Brutto und Netto in der Kita

Brutto und Netto in der Kita

Die Qualität in Kindertageseinrichtungen wird oft anhand von Zahlen gemessen. Eine aktuelle Studie von Bertelsmann zeigte einen positiven Trend: Im Jahr 2017 war ein Betreuer für durchschnittlich 4,3 Krippenkinder und 9,1 Kindergartenkinder zuständig. In Baden-Württemberg lag das Verhältnis sogar bei 1:3,1 in Krippen und 1:7,1 in Kindergärten. Sachsen und Mecklenburg-Vorpommern hingegen hatten schwächere Werte.

Allerdings gibt es Kritik aus der Praxis. Erni Schaaf-Peitz, Leiterin der Kita Wittlich-Neuerburg in Rheinland-Pfalz, bemängelt, dass trotz besserer Zahlen keine Verbesserungen feststellbar sind. Für sie ist nicht der Personalschlüssel relevant, sondern die Beziehung zwischen Betreuer und Kind.

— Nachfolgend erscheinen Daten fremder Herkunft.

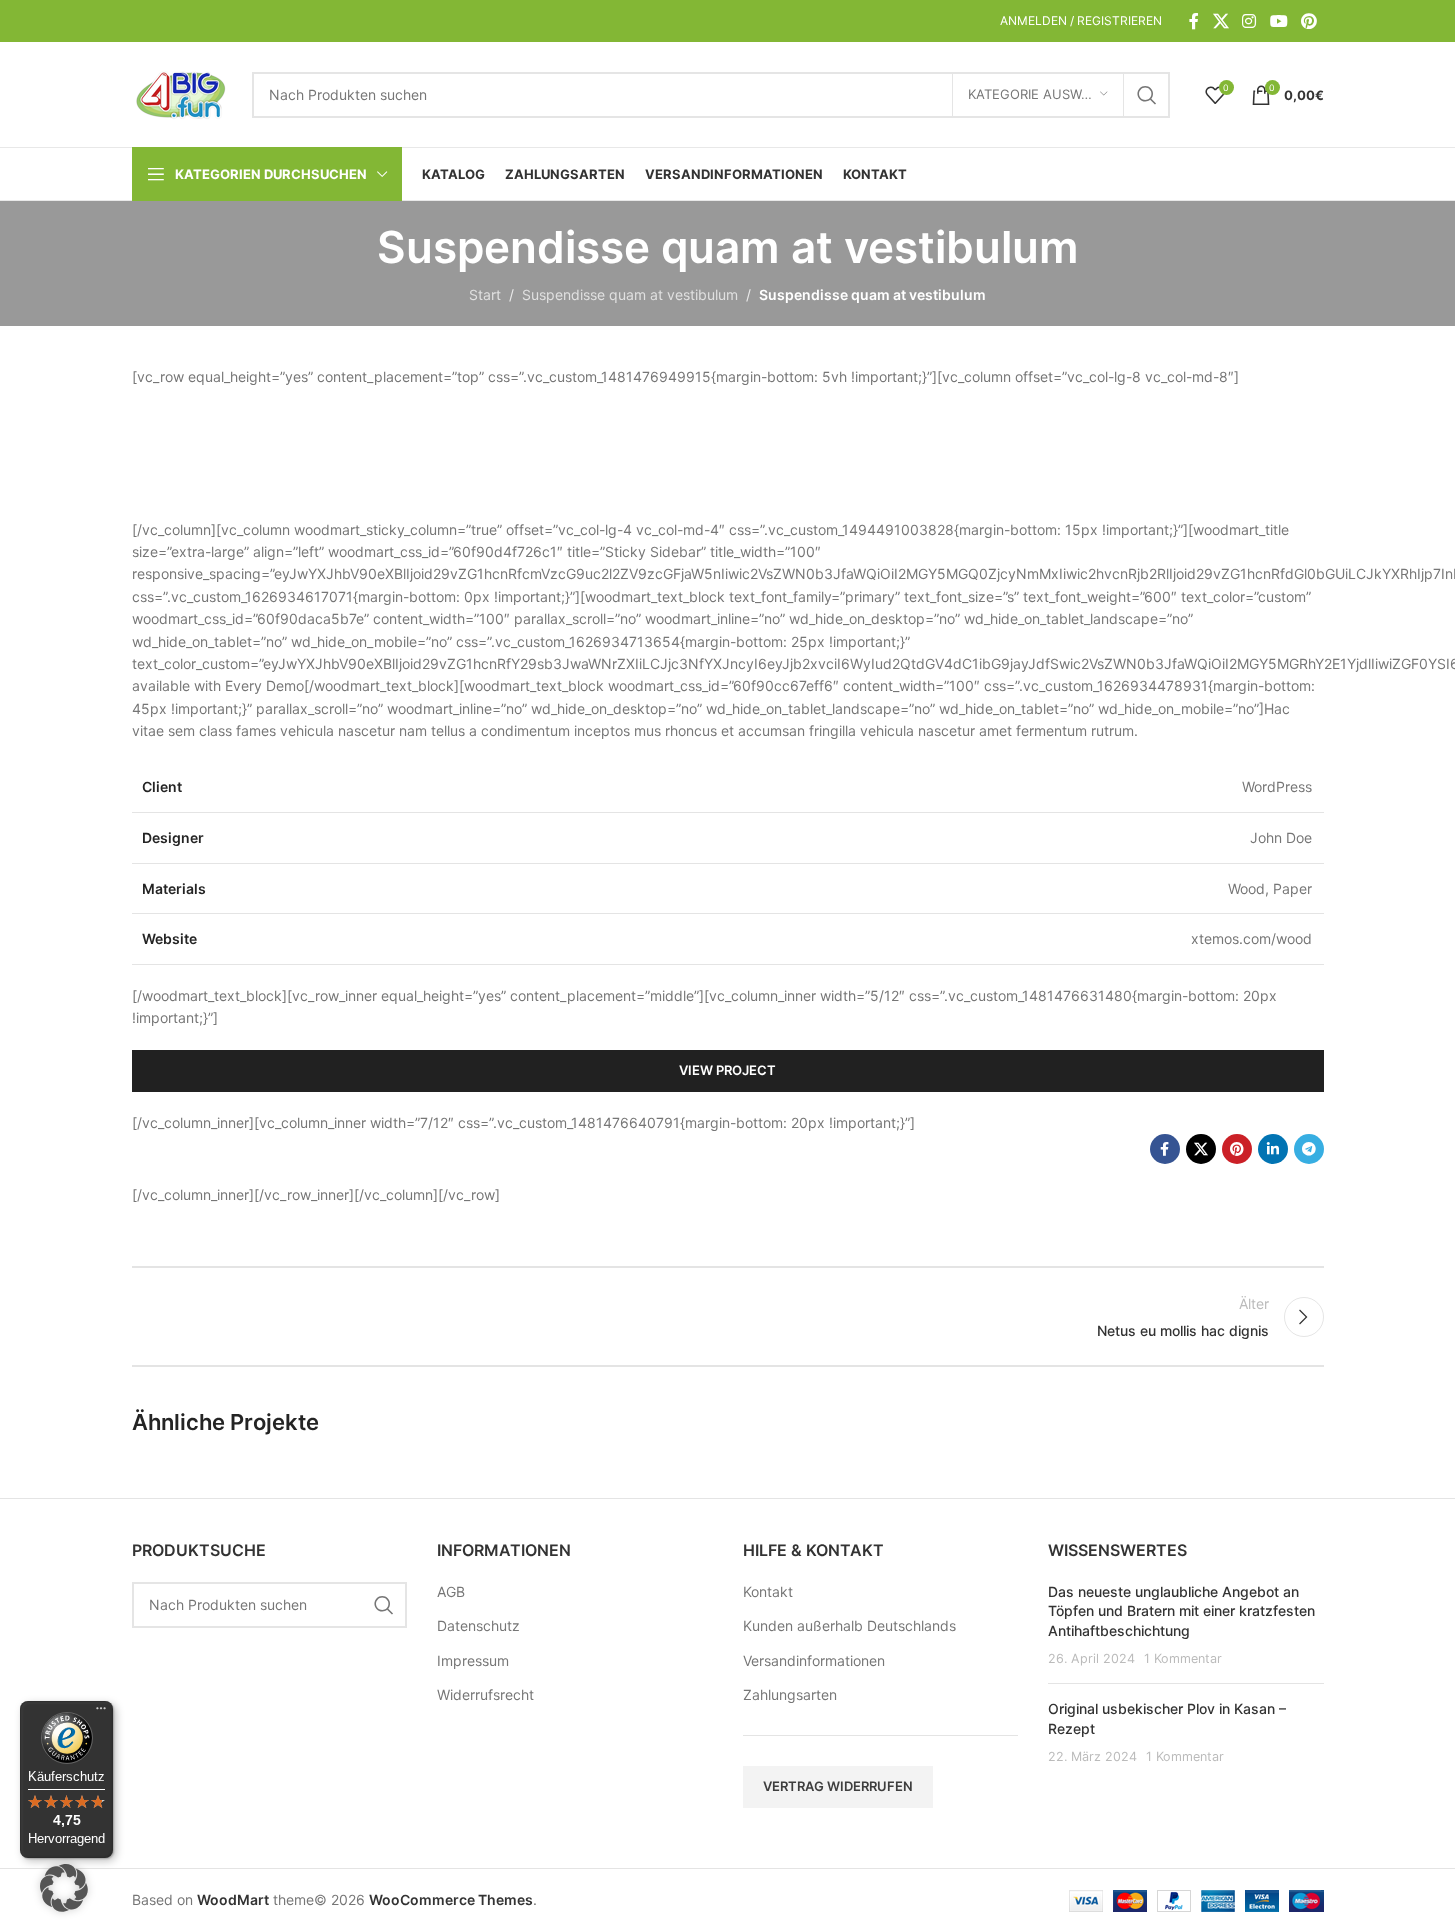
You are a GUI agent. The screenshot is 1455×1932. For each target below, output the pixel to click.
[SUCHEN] (1147, 95)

Bruttoarbeitszeit und Nettobetreuungszeit

Der Unterschied zwischen Personalschlüssel und der Betreuer-Kind-Beziehung ist für Erzieherinnen und Erzieher besonders wichtig. Der Personalschlüssel betrachtet die bezahlte Arbeitszeit einer Fachkraft im Verhältnis zu den zu betreuenden Kindern und den Betreuungszeiten über ein Jahr hinweg. Doch dieser Wert ist theoretisch. Die Betreuer-Kind-Beziehung hingegen berücksichtigt Urlaubs-, Krankheits- und Fortbildungszeiten sowie die pädagogische Vor- und Nachbereitung von Elterngesprächen. Dies ist die “Nettozeit”, die der Betreuerin oder dem Betreuer tatsächlich für jedes einzelne Kind bleibt.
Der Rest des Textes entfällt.